* INSTRUCTIONS TO FOLLOW
Your copy must hold every line of the records word for word. It must hold no pictures.

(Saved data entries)
[Start of section]
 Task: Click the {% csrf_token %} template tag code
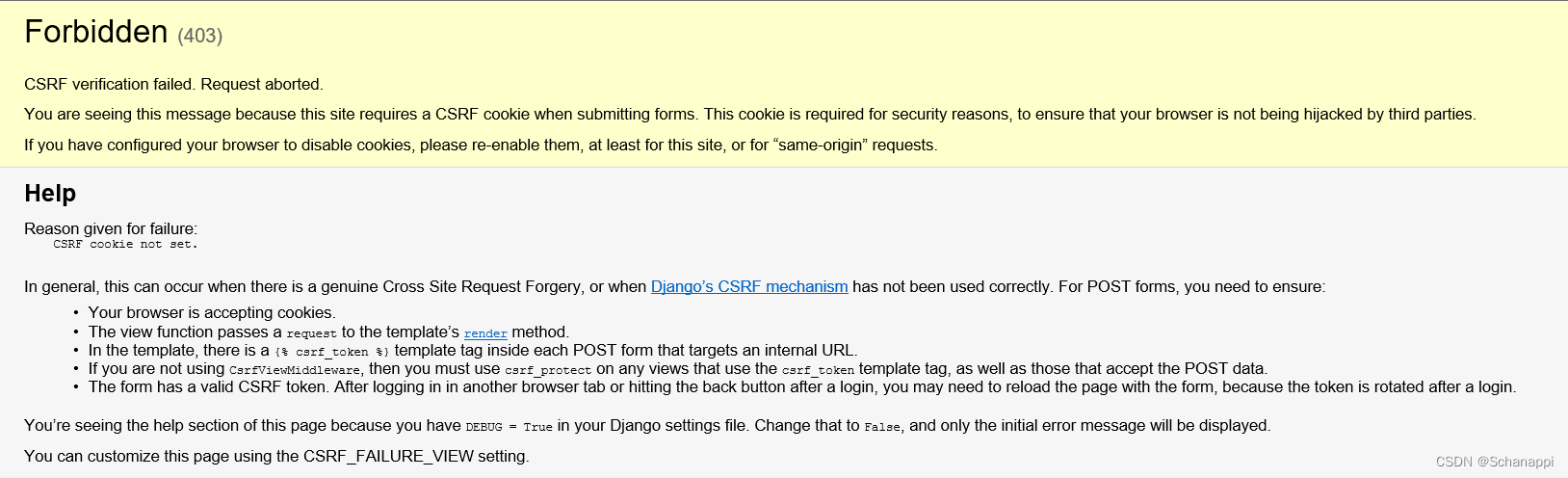pos(331,352)
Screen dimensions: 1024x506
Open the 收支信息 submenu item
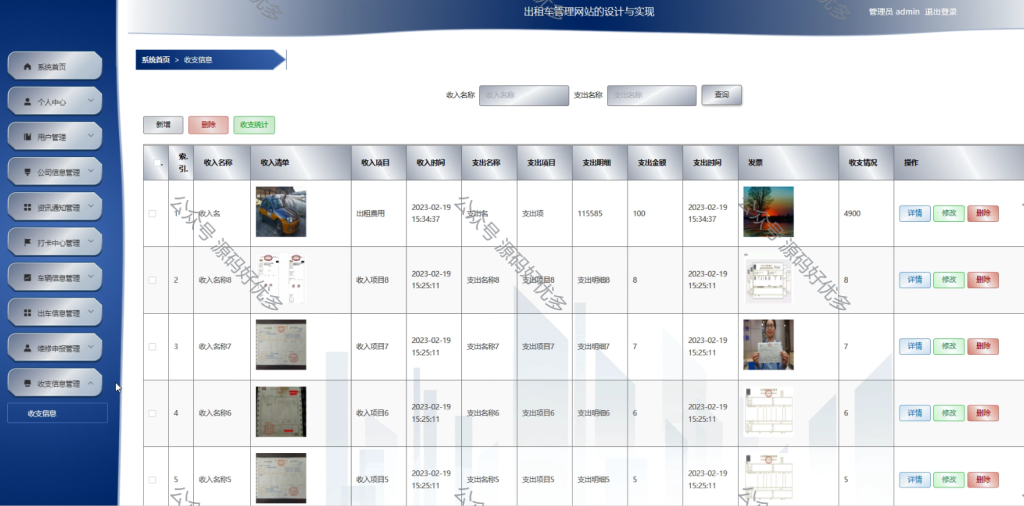click(57, 413)
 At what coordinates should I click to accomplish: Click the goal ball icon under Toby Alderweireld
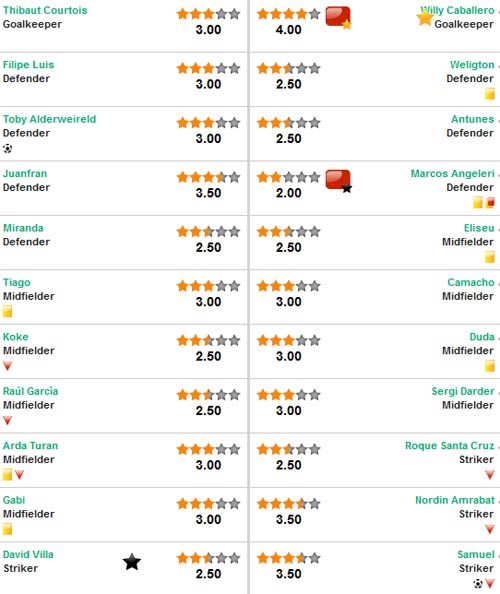tap(7, 148)
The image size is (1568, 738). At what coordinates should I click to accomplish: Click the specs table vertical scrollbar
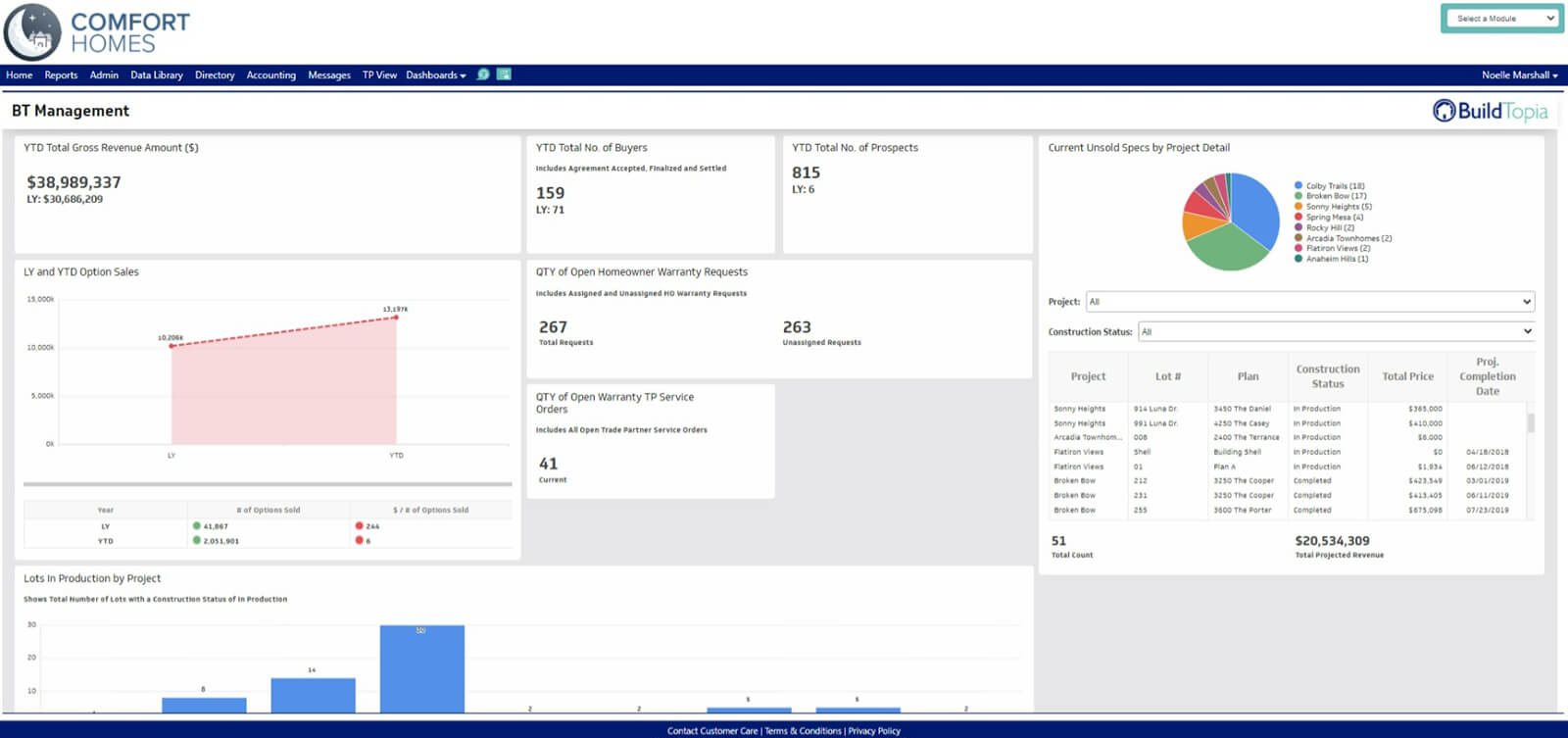tap(1531, 423)
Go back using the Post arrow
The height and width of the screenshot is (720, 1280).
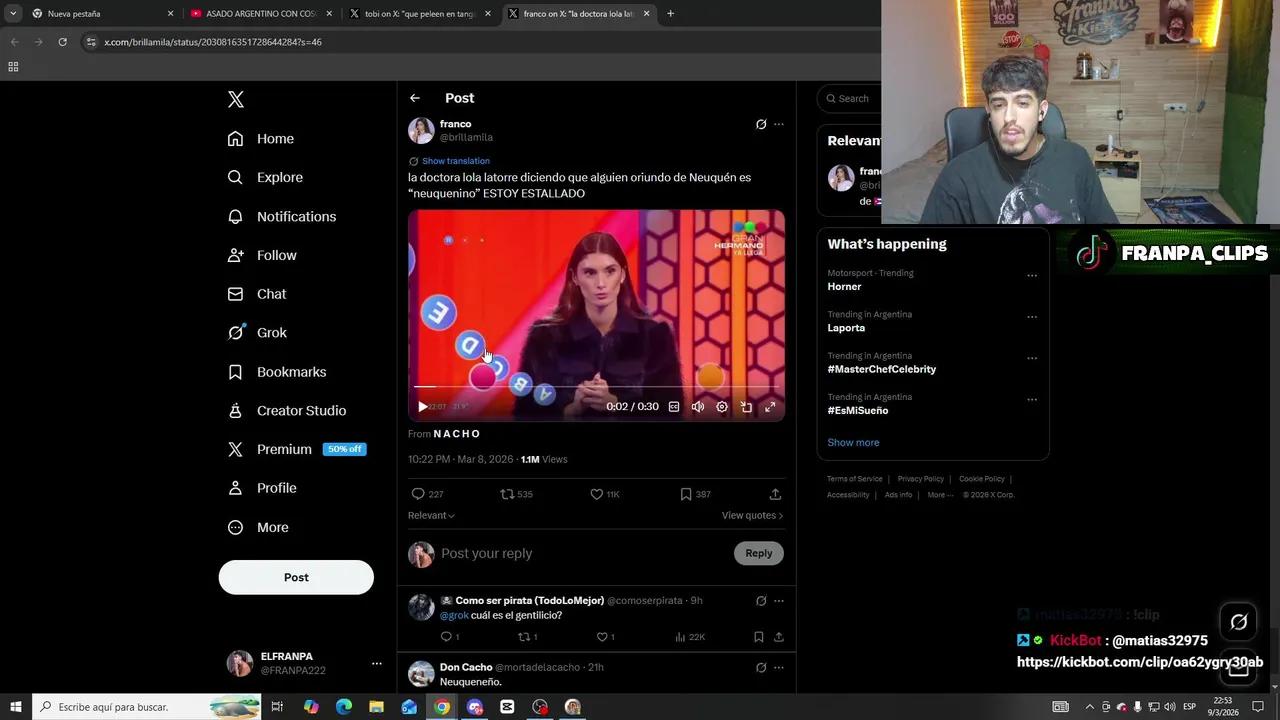point(415,98)
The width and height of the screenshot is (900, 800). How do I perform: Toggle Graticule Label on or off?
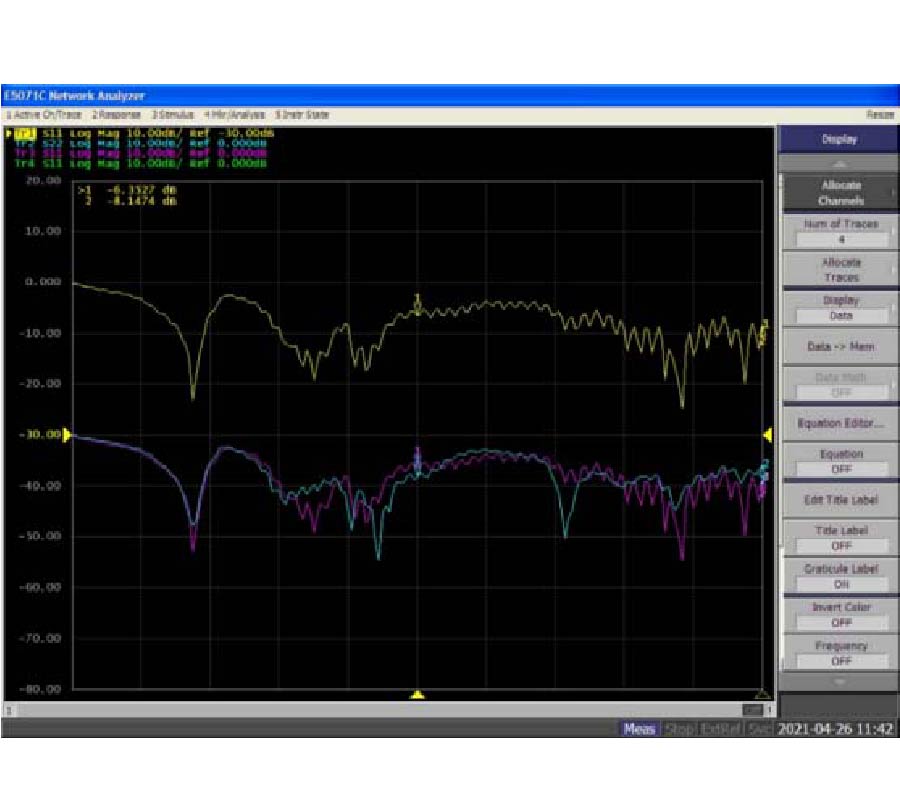pyautogui.click(x=840, y=576)
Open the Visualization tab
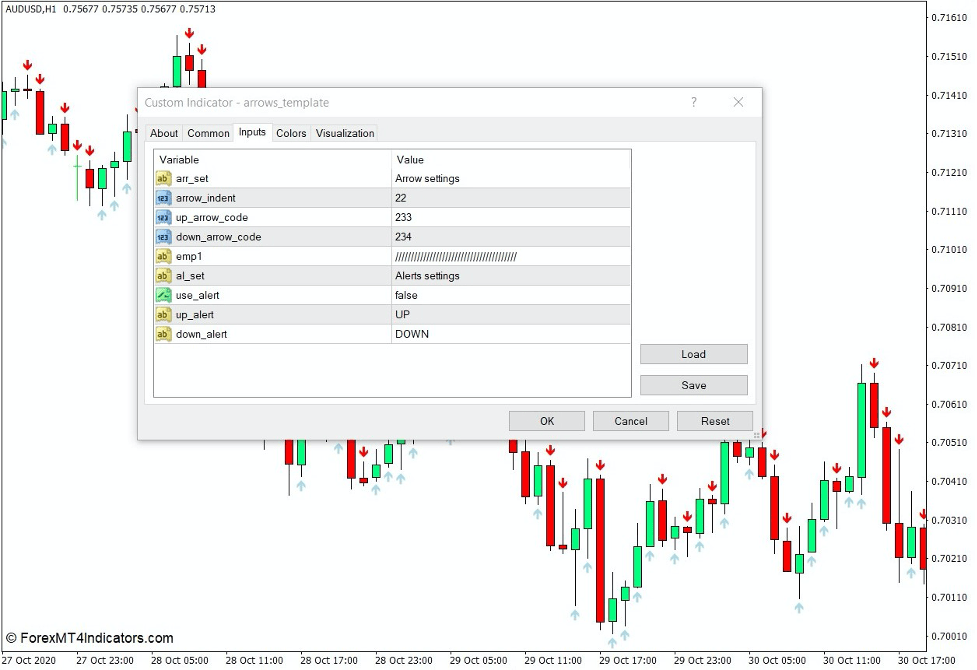The width and height of the screenshot is (977, 670). pyautogui.click(x=345, y=132)
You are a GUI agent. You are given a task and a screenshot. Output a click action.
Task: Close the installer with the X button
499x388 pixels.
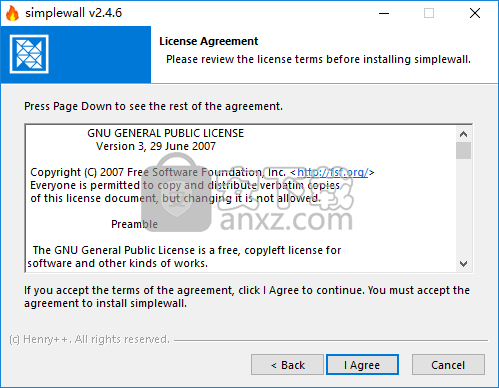click(475, 13)
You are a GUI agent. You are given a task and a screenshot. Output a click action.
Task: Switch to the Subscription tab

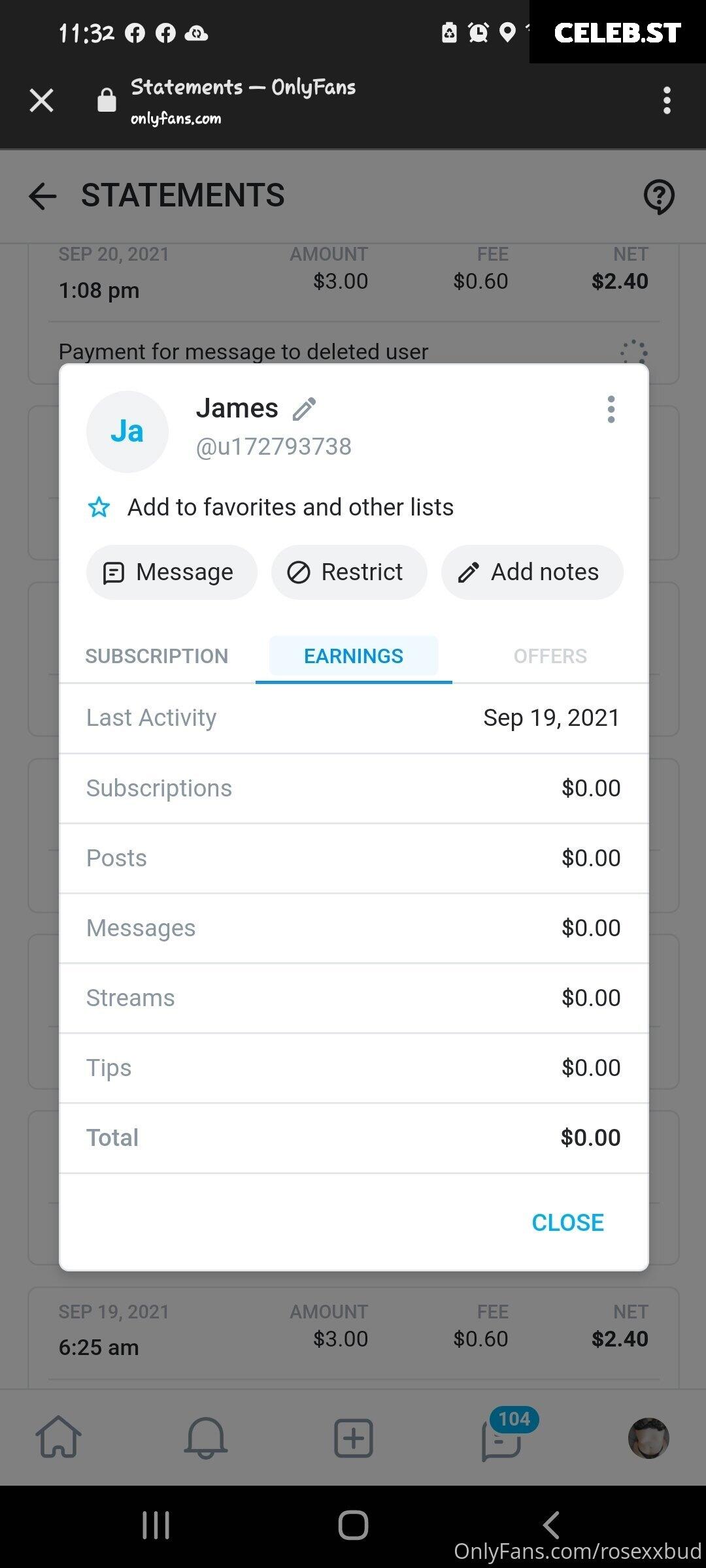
[End of section]
* EXERCISE SOLUTION
 Task: Click the {% csrf_token %} template tag code
pos(331,352)
Screen dimensions: 1024x506
Open the 收支信息 submenu item
click(57, 413)
 At what coordinates should I click to accomplish: Click the goal ball icon under Toby Alderweireld
tap(7, 148)
The image size is (1568, 738). At what coordinates should I click to accomplish: Click the specs table vertical scrollbar
tap(1531, 423)
Go back using the Post arrow
The height and width of the screenshot is (720, 1280).
point(415,98)
The width and height of the screenshot is (900, 800). How do I perform: Toggle Graticule Label on or off?
pyautogui.click(x=840, y=576)
Open the Visualization tab
The width and height of the screenshot is (977, 670). pyautogui.click(x=345, y=132)
You are a GUI agent. You are given a task and a screenshot. Output a click action.
Task: Close the installer with the X button
499x388 pixels.
click(475, 13)
You are a GUI agent. You are given a task and a screenshot. Output a click action.
Task: Switch to the Subscription tab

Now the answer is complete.